- Task requirements:
(A) Condense the paragraph of the Corey Williams biography that begins "A 6'2" (1.88 m) point guard" into a short bulleted list, keeping its main facts.
(B) Resume the Corey Williams biography right after its final sentence and write what follows.

- Source text:
[START]
Corey Williams (born April 24, 1970) is an American retired professional basketball player and current interim head coach for the Texas Tech Red Raiders of the Big 12 Conference. He is the former men's basketball head coach of Stetson University.

A 6'2" (1.88 m) point guard from Oklahoma State University, Williams was selected by the Chicago Bulls in the second round of the 1992 NBA draft.  He played one season with the Bulls, averaging 2.3 points in 35 games as a reserve on a team which won the NBA Championship.  He then spent the 1993-94 season with the Minnesota Timberwolves, scoring 11 points in 4 games.  He spent the majority of the 1994 season with the Oklahoma City Cavalry of the Continental Basketball Association.

Williams was also selected by the Kansas City Chiefs in the twelfth round of the 1992 NFL Draft, despite not having played football since junior high. He never joined the Chiefs.

After his playing career in the American professional leagues, Williams returned to Oklahoma State as a student assistant and was a member of the Cowboys' staff during their 1994 Final Four season.  In 1995, Williams resumed to play professionally as he joined the Dacin Tigers of the Chinese Basketball Alliance in Taiwan.  He was the assist leader and one of the main scorers for his team throughout the three seasons he played there until 1998.  From 2000 to 2007, Williams was an assistant coach at Oral Roberts, and from 2007-13 he was an assistant coach at Florida State University.
[END]
- Data entries:
[START]
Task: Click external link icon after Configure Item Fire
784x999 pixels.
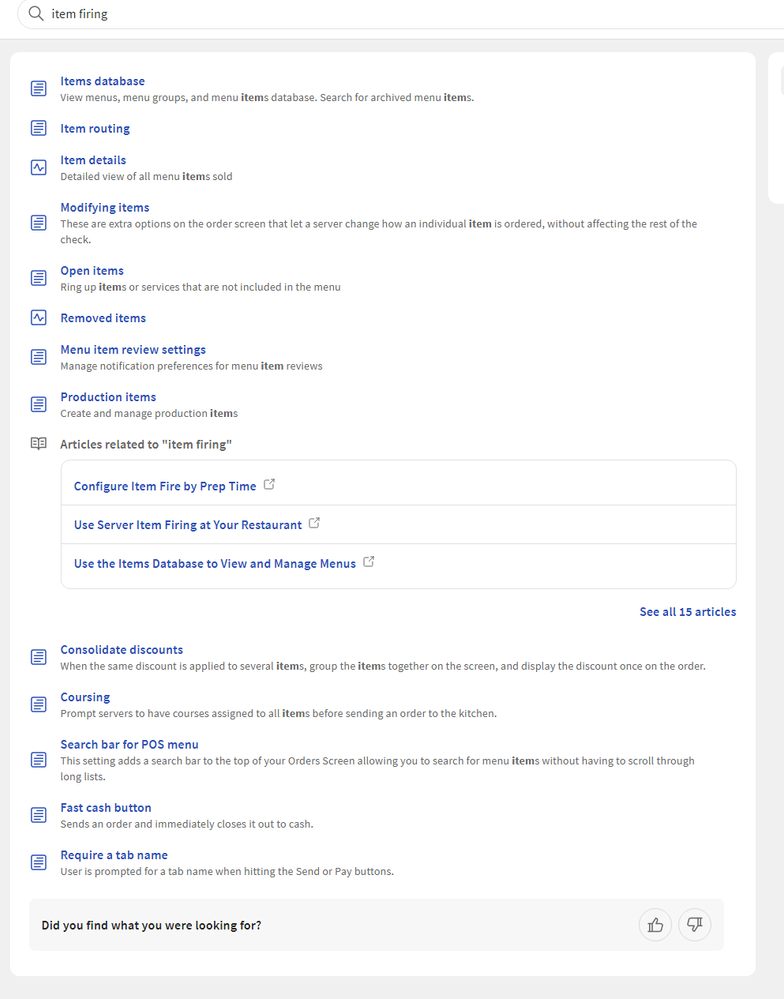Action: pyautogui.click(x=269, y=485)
[END]
[START]
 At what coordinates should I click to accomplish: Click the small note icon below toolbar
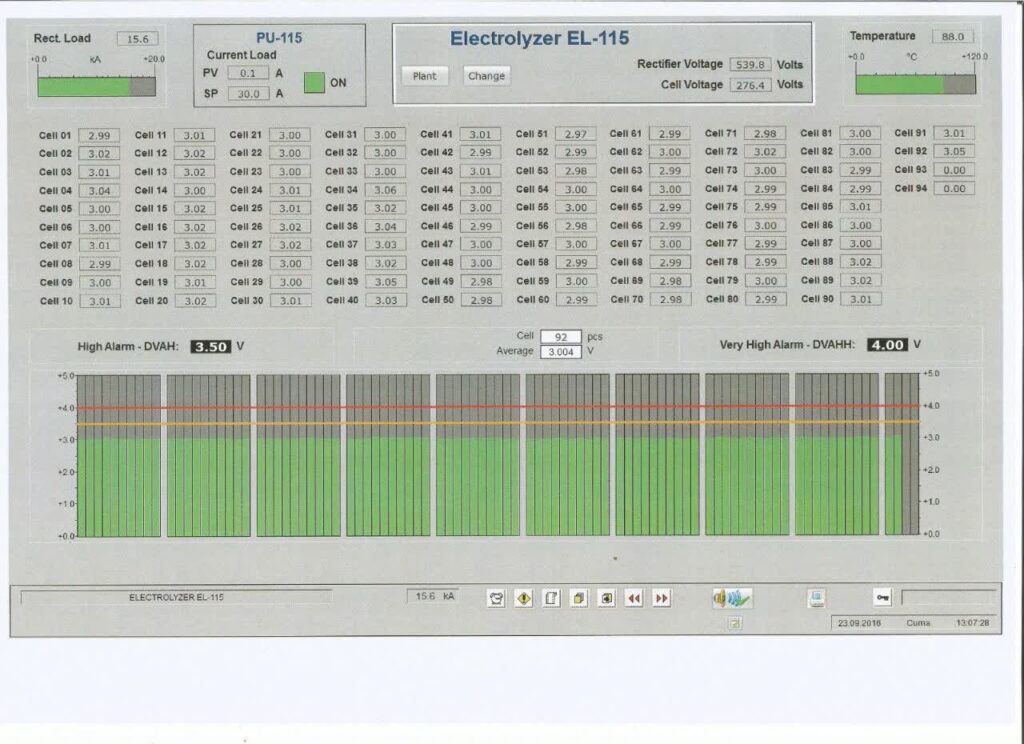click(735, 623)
[END]
[START]
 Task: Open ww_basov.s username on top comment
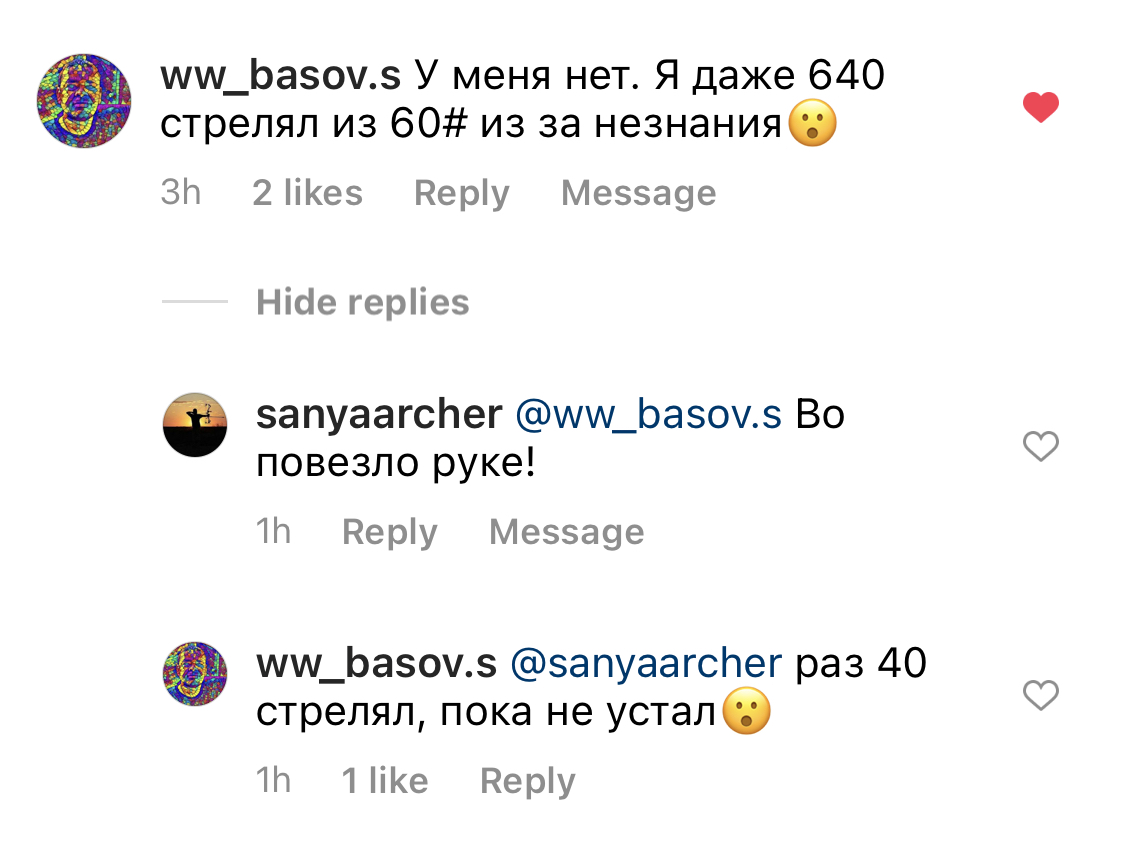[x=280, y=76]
[END]
- Task-by-task answers:
(A)
- 6'2" (1.88 m) point guard from Oklahoma State University
- Picked by the Chicago Bulls in the second round of the 1992 NBA draft
- One season with the Bulls: averaged 2.3 points in 35 games as a reserve on a championship team
- 1993-94 season with the Minnesota Timberwolves: 11 points in 4 games
- Most of the 1994 season with the Oklahoma City Cavalry of the Continental Basketball Association

(B)
On June 3, 2013, Williams was named the head coach of Stetson. He was fired on March 6, 2019 with a six-year record of 58–133.

Head coaching record

References

External links
NBA career statistics

1970 births
Living people
African-American basketball coaches
African-American basketball players
American expatriate basketball people in Taiwan
American men's basketball coaches
American men's basketball players
Arkansas Razorbacks men's basketball coaches
Basketball coaches from Georgia (U.S. state)
Basketball players from Georgia (U.S. state)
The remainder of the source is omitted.